### ACTIVITY
Output exactly, and only, the stretch of lines beginning at the line with "The image size is (1372, 896)." and ending at the last line of the listing below. Drop the pictures.
%%
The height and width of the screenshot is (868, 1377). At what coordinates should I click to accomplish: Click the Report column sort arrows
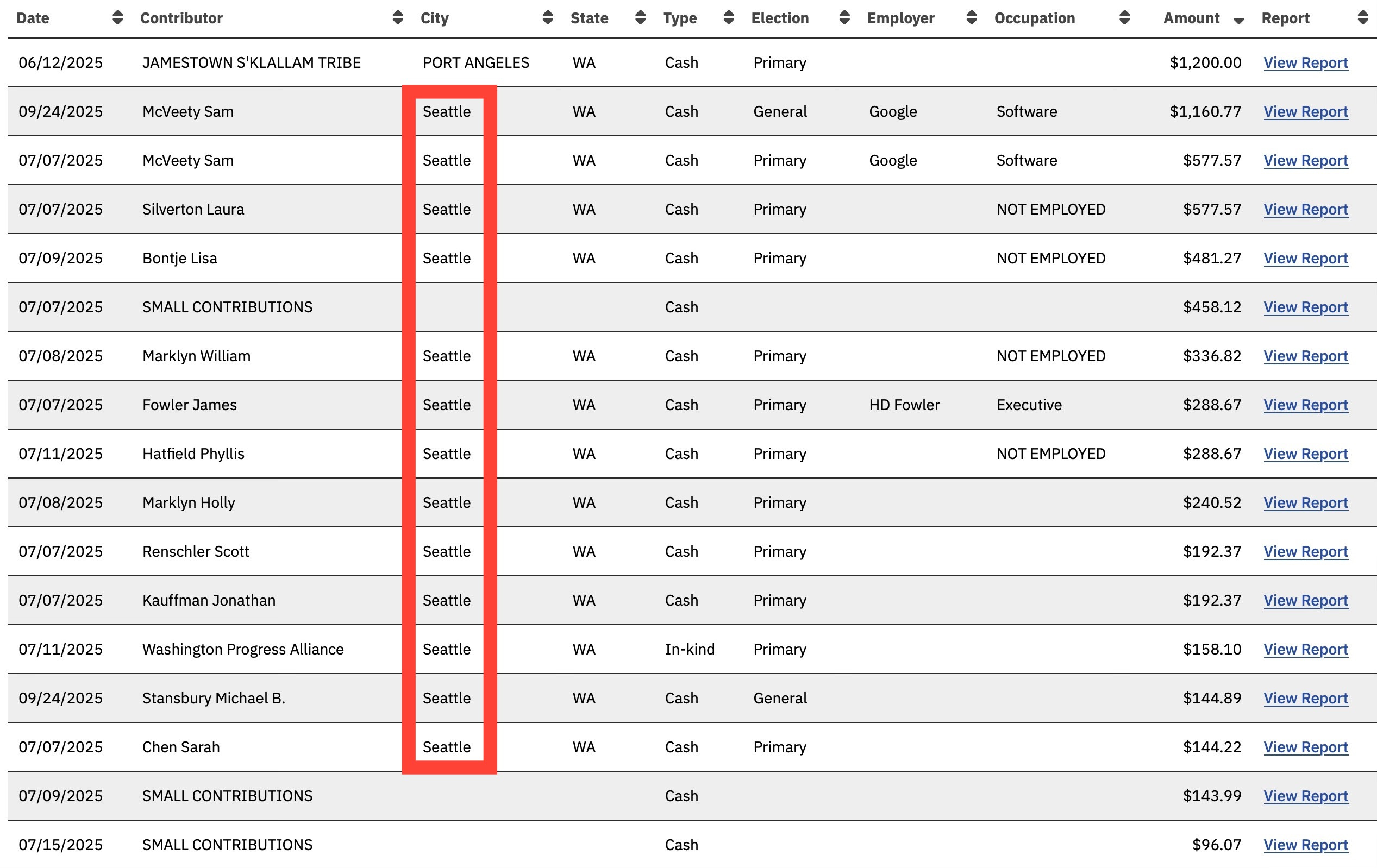pyautogui.click(x=1363, y=18)
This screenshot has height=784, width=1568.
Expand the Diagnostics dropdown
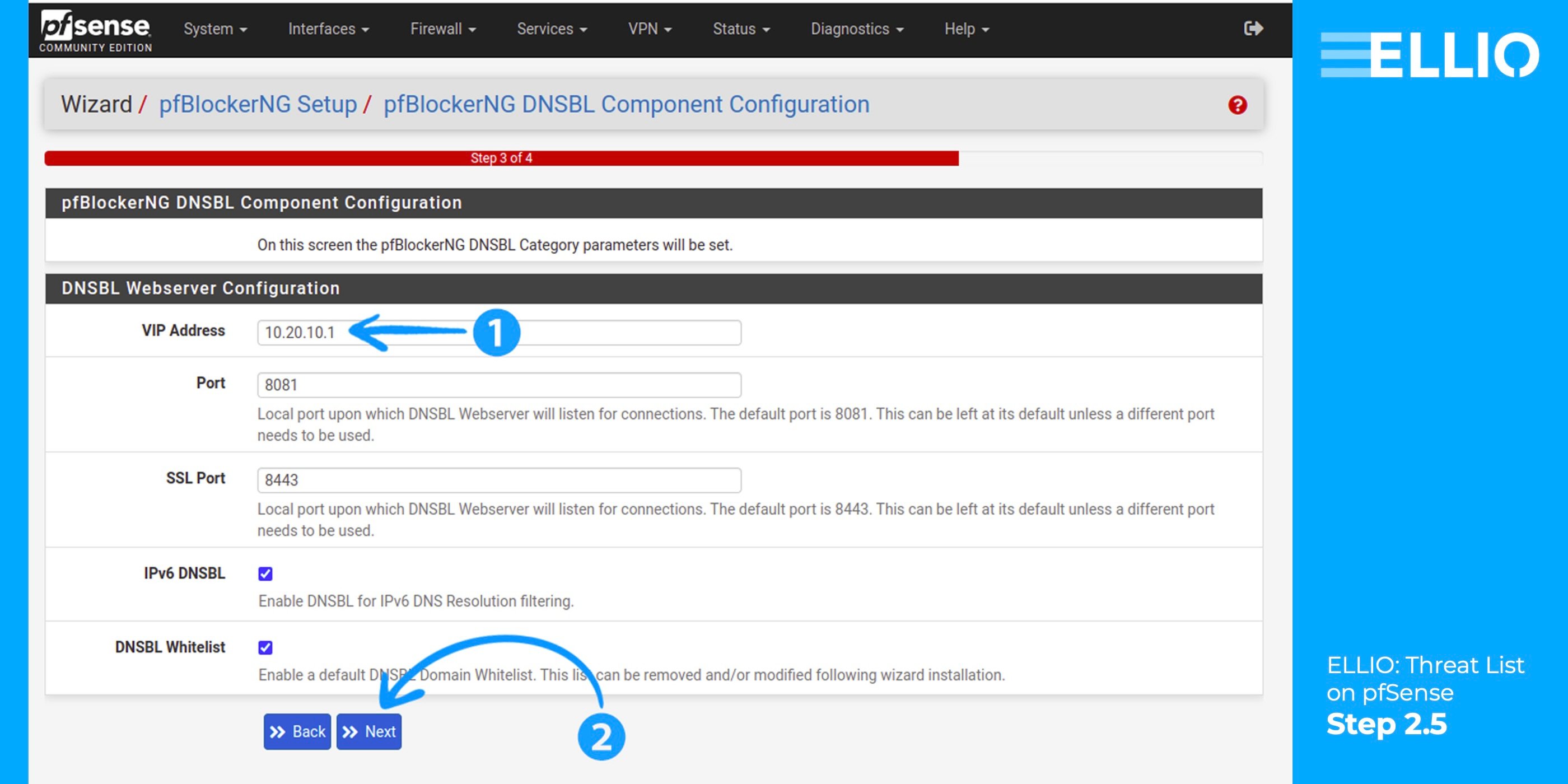pos(856,28)
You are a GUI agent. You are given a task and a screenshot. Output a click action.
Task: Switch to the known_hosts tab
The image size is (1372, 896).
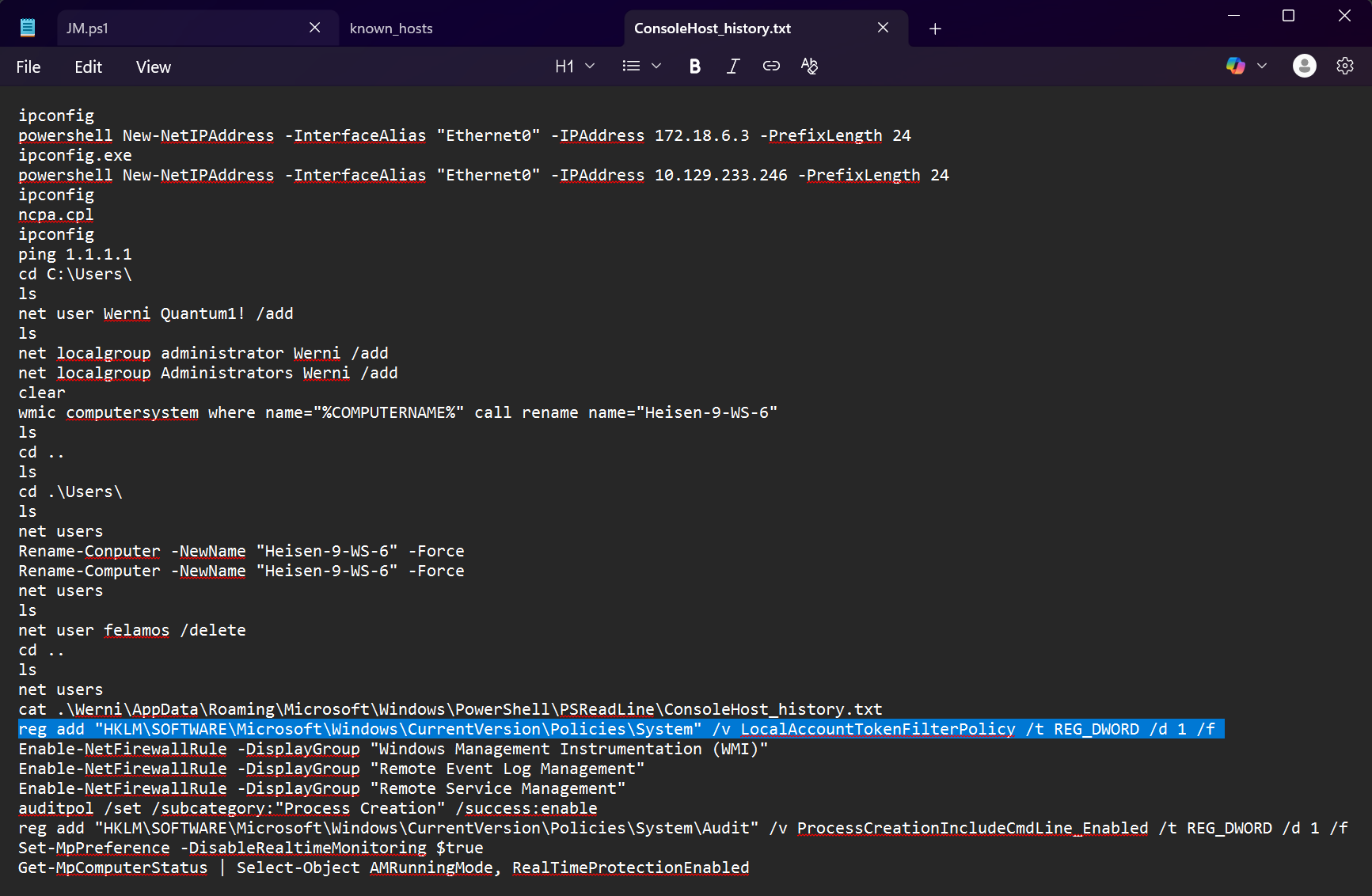tap(391, 28)
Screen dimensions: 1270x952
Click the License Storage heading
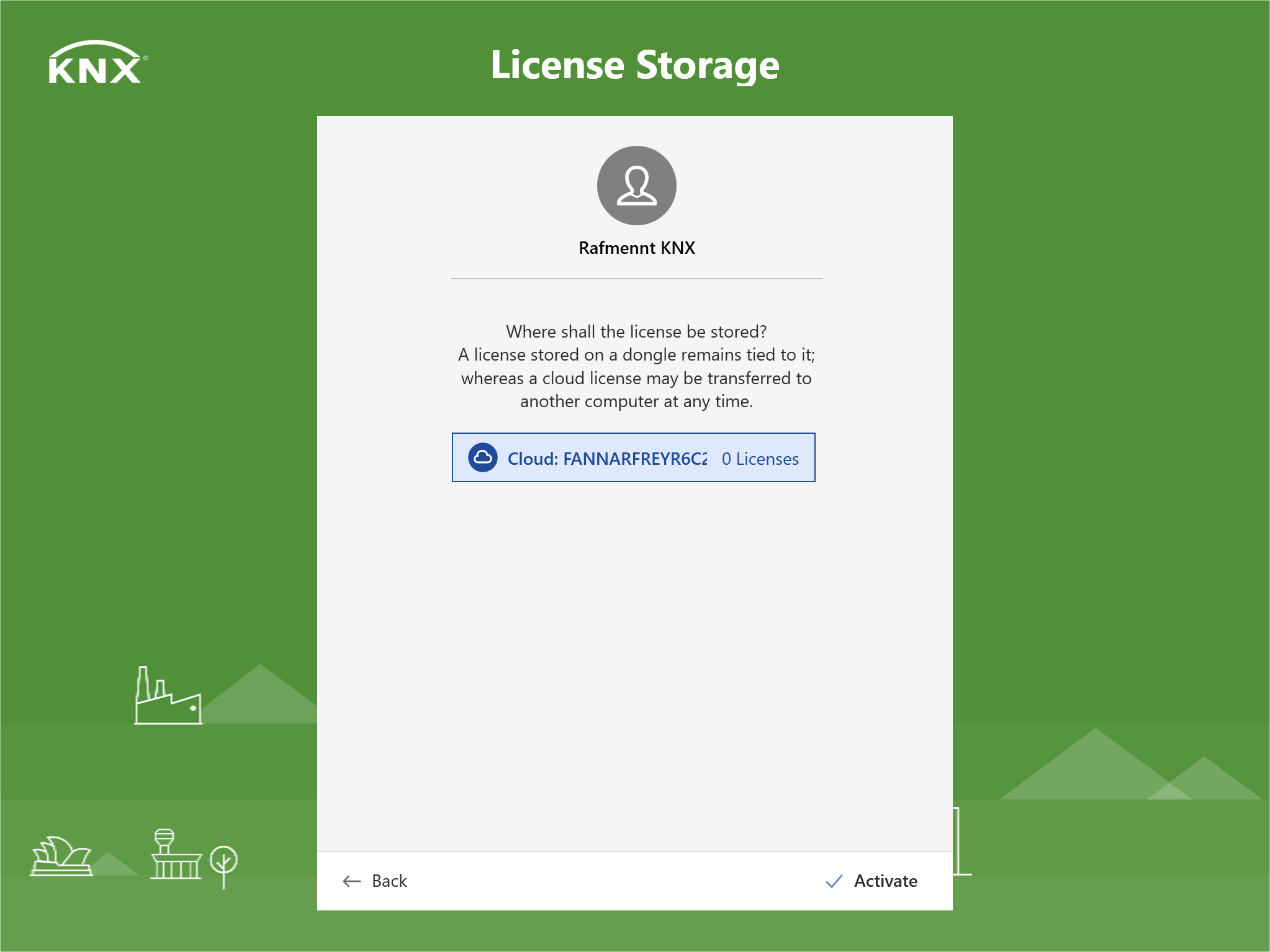coord(634,65)
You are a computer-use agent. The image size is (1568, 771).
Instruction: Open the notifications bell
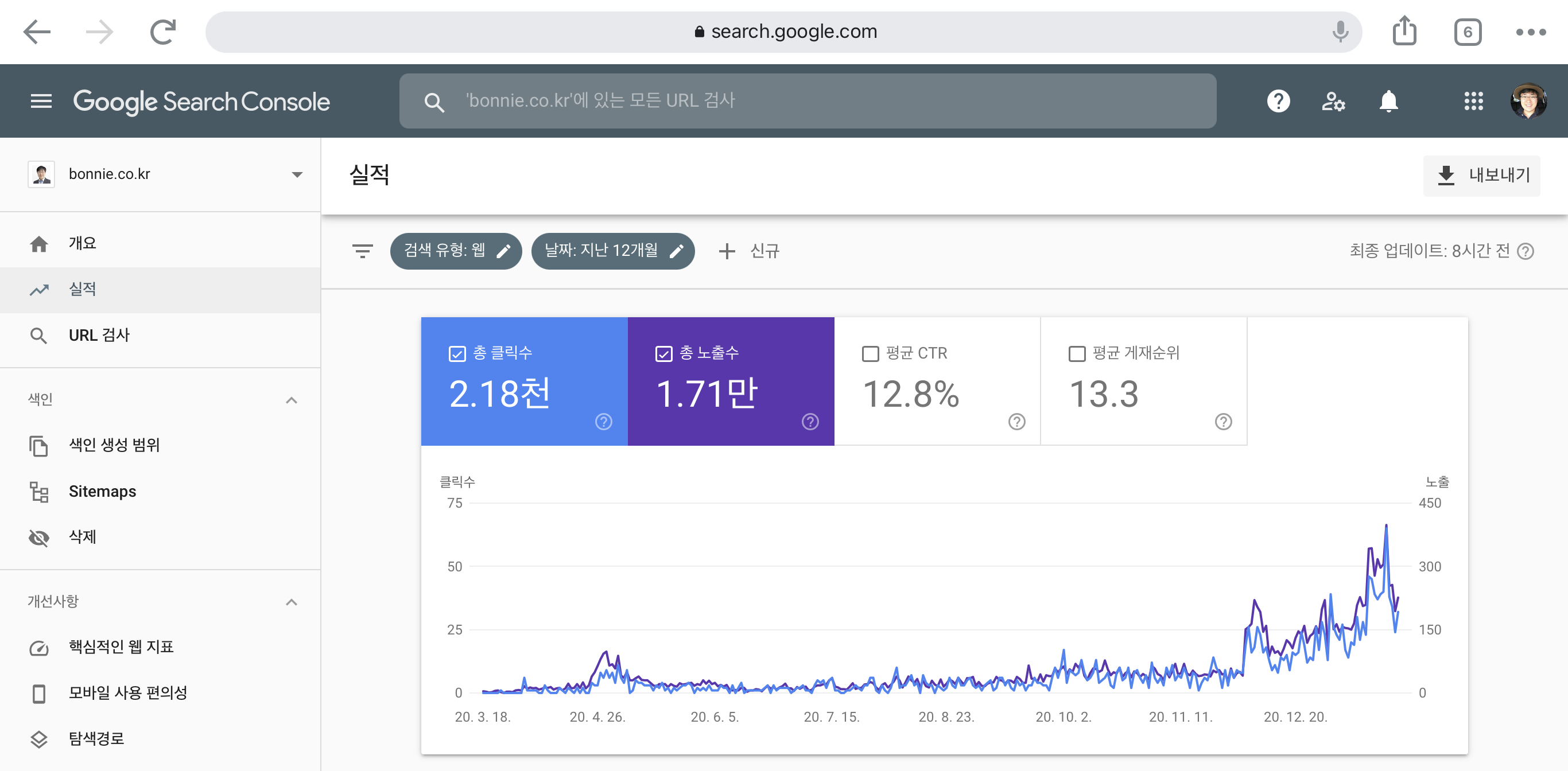tap(1388, 101)
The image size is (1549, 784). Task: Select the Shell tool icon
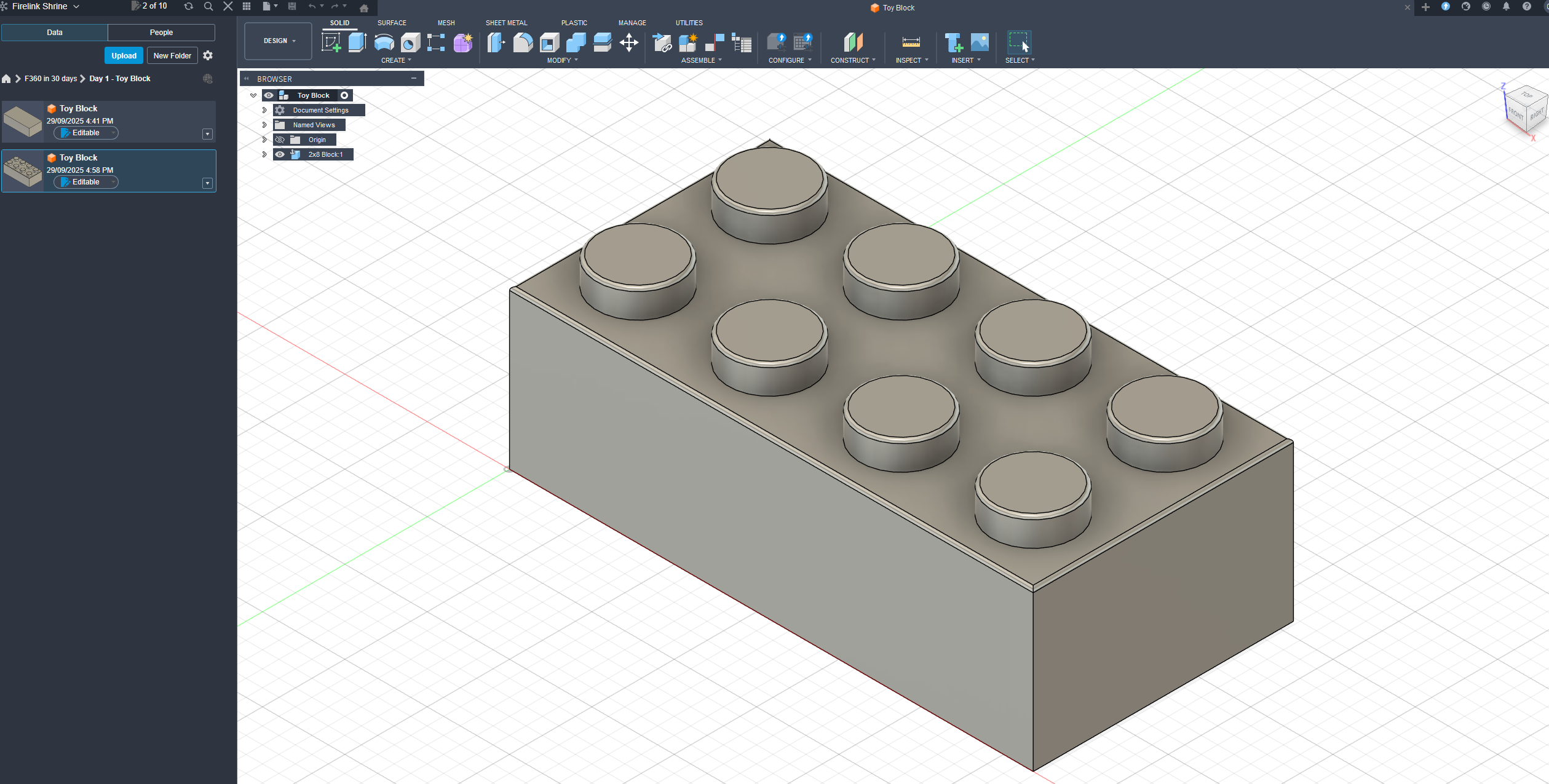(x=549, y=42)
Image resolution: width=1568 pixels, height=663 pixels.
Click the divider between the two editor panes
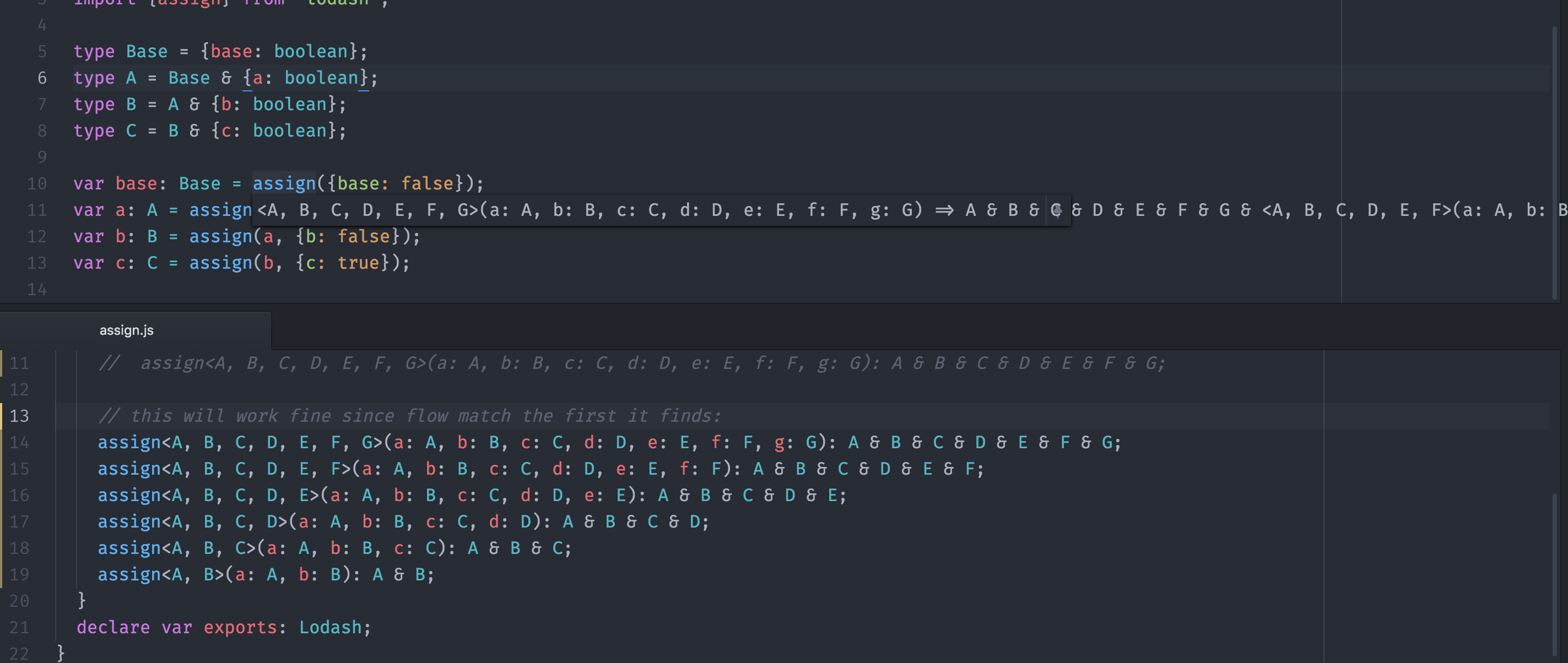[784, 303]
%%
### YOUR SOLUTION
The image size is (1372, 896).
tap(391, 28)
Screen dimensions: 1270x952
Click the License Storage heading
coord(634,65)
You are a computer-use agent. The image size is (1568, 771).
Instruction: Open the notifications bell
tap(1388, 101)
The image size is (1549, 784). Task: Select the Shell tool icon
(x=549, y=42)
Image resolution: width=1568 pixels, height=663 pixels.
Click the divider between the two editor panes
[784, 303]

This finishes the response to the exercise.